Since the emergence of the Internet, there has been a sharp increase in the amount of information available, and the half-life of information has dramatically shortened (Arbesman 2013). For students and professionals alike, this “information jungle” can be hard to navigate. In order to survive, they need to constantly monitor and evaluate their progress towards their own learning goals, and adjust their behavior if necessary. These skills are captured by so-called self-regulated learning skills (Zimmerman and Schunk 1989). Within the context of education, self-regulated learning (SRL) concerns the process whereby learners actively take charge of their own learning. They actively monitor their learning process and outcomes, and are able to regulate and adapt their behavior, cognition and motivation when necessary to optimize their learning outcomes (Zimmerman 2000). Due to the enormous increase in available information, SRL has become much more important for students in order to complete their education, but its measurement has been a problematic aspect (Winne 2010; Veenman et al. 2006).
In order for students to develop effective SRL strategies and to be appropriately supported in this development, researchers and educators need accurate, reliable measures for this construct.
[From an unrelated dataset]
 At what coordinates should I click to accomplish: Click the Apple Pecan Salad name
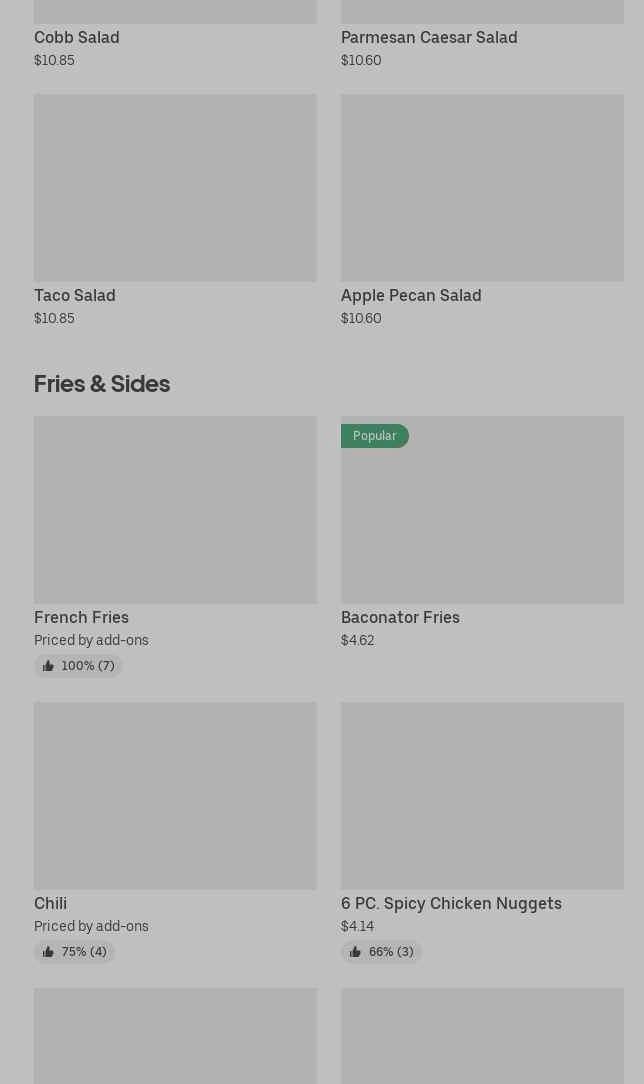(x=411, y=295)
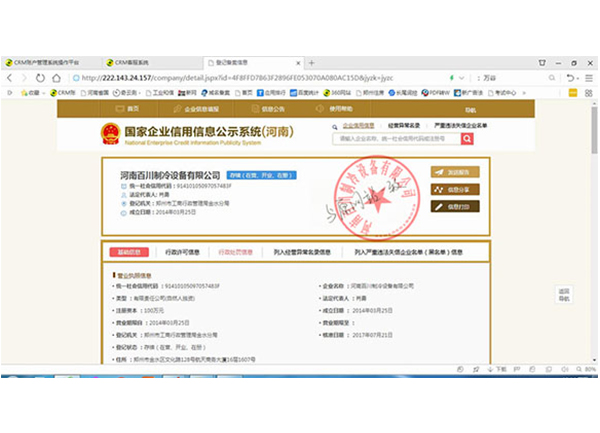Open the 企业信息填报 navigation item
Image resolution: width=600 pixels, height=433 pixels.
[x=195, y=108]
In this way, researchers and educators can come to an accurate account of students’ self-regulation and students’ points for improvement. In 2008, Zimmerman published an article on innovative ways of measuring SRL (Zimmerman 2008). In this work, several outstanding questions regarding the measurement of SRL were highlighted. One of these questions was the extent to which it is possible to compare trace data (computerized log files of students’ online behaviors) to traditional ways of measuring SRL using self-report questionnaire data. As Veenman (2005) pointed out, convergence between self-report statements and concurrent behavior tends to be low, however many new approaches have emerged since this publication that warrant closer investigation. This narrative review will discuss the progress that has been made in this area and extend the question to the comparison of self-report questionnaires to several online measures of SRL.
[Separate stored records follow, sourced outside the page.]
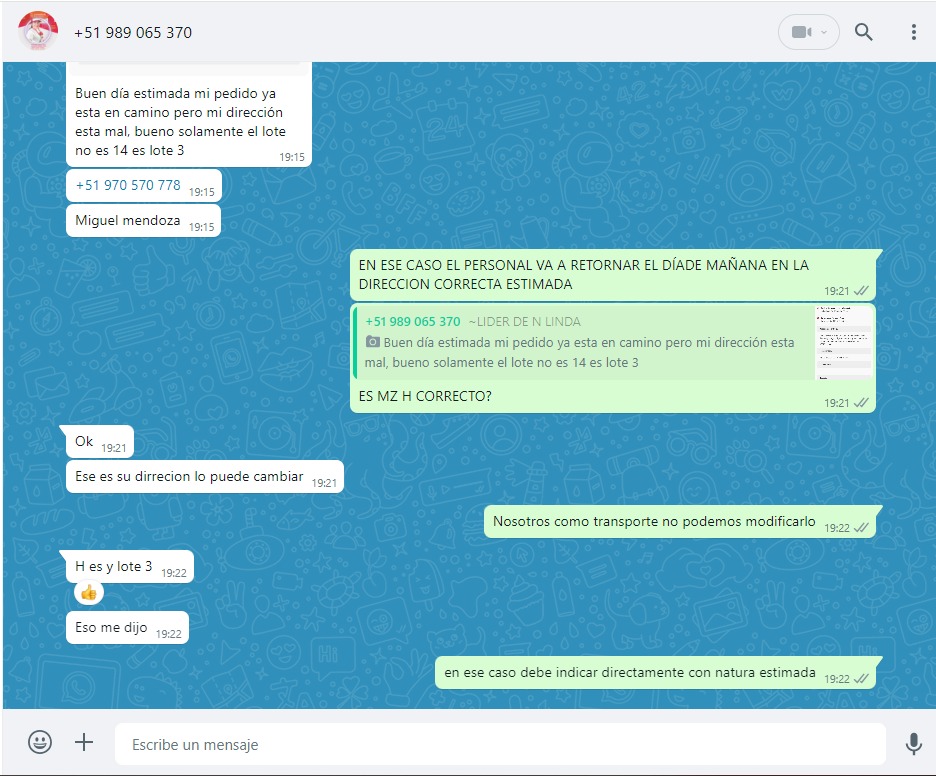Click read checkmarks on "ES MZ H CORRECTO?"
Screen dimensions: 936x776
coord(861,402)
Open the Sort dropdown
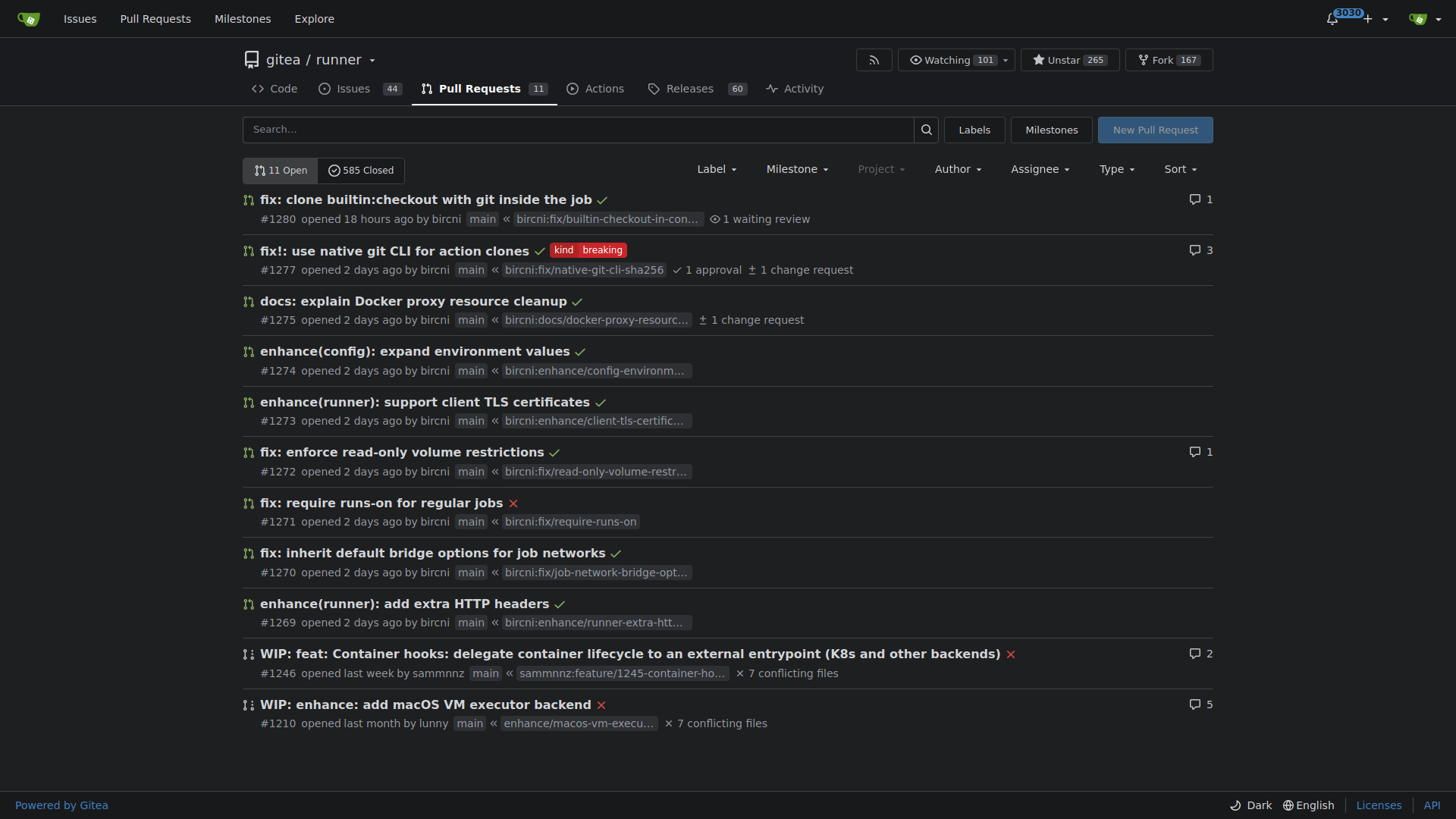This screenshot has width=1456, height=819. 1181,169
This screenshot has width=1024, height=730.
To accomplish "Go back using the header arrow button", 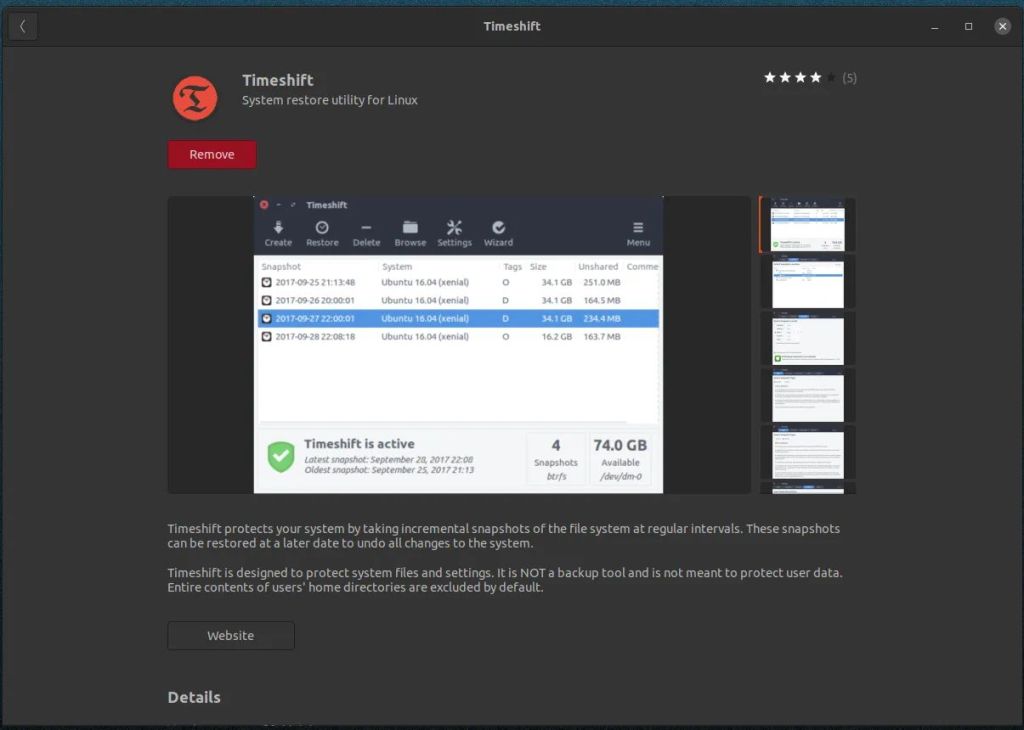I will coord(22,26).
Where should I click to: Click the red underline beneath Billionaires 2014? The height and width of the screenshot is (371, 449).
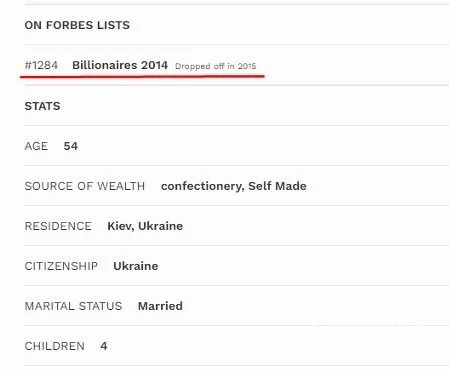(142, 76)
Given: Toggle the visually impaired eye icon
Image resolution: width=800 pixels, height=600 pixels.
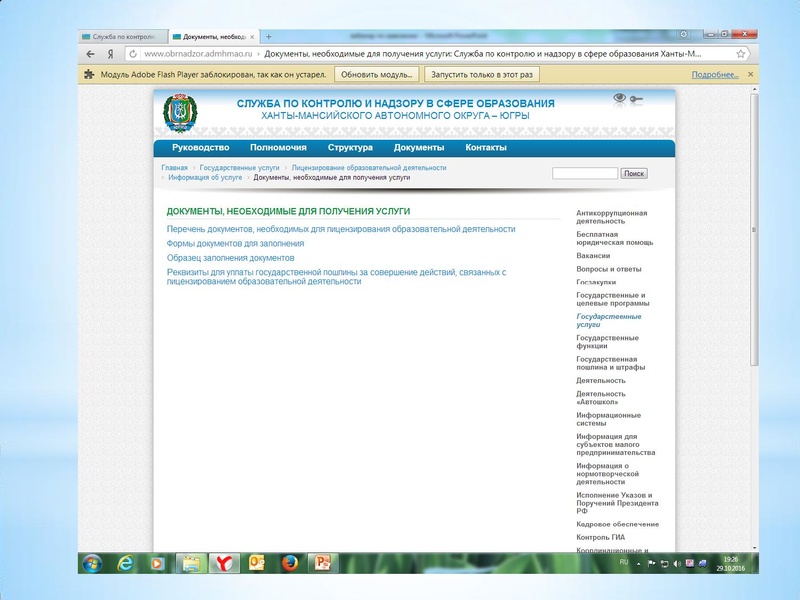Looking at the screenshot, I should pyautogui.click(x=620, y=98).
To provide the background for this study, this section will first introduce some of the most influential models describing the SRL process. Ideally, measurement of SRL is informed by a theoretical model, with the model serving as the underlying framework. After introducing the models, we will describe some important considerations in the measurement of SRL (online versus offline measuring, calibration and granularity), after which we will describe the common methods used for measurement. Being the traditional way to measure SRL (Schellings and Van Hout-Wolters 2011), we will first introduce the use of self-report questionnaires. We will then address the concerns associated with this form of measurement, before describing alternative, online forms of measurement (e.g. think-aloud protocols, systematic observations and computerized log data).
Influential models of SRL have been put forth by Zimmerman (2000), Pintrich (2004) and Winne and Hadwin (1998). Social-cognitive models were developed by Zimmerman (2000) and Pintrich (2004). Another SRL model was developed by Winne and Hadwin (1998) and focuses on the specific cognitive processes that occur during learning, such as memory processes and operations (Greene and Azevedo 2007).
A common theme in most SRL models is that SRL is viewed as a loosely sequenced process of cyclical phases. The social-cognitive model postulated by Zimmerman (2000) describes a cyclical feedback loop of three phases constituting SRL: forethought, performance and reflection. The cyclical nature of these phases postulates that the outcome of each phase provides input for and influences processes in the other phases.
Pintrich (2004) put forth a social-cognitive model of SRL that posits motivation, self-efficacy and goal orientation as the discerning aspects of SRL. His model consists of four phases similar to those put forth by Zimmerman (2000), including forethought, monitoring, control and reflection. As an addition to Zimmerman’s model, the model postulates four areas for regulation of learning. Specifically, students can regulate their cognition, motivation, behavior and learning environment.
The SRL model by Winne and Hadwin (1998) consists of four phases: task definition, setting learning goals and plans, enactment of learning strategies, and adapting. In each of these phases, SRL is influenced by a set of processes involving interaction between the conditions, operations, products, evaluations and standards (COPES) that students find themselves in. The learning cycle within this model is again loosely sequenced: learners are expected to go through all of the phases, but may return to earlier phases when they feel this will help improve their products in a later phase. Throughout the process, learners apply a range of choices based on their motivation to execute the task at hand (Winne 2017).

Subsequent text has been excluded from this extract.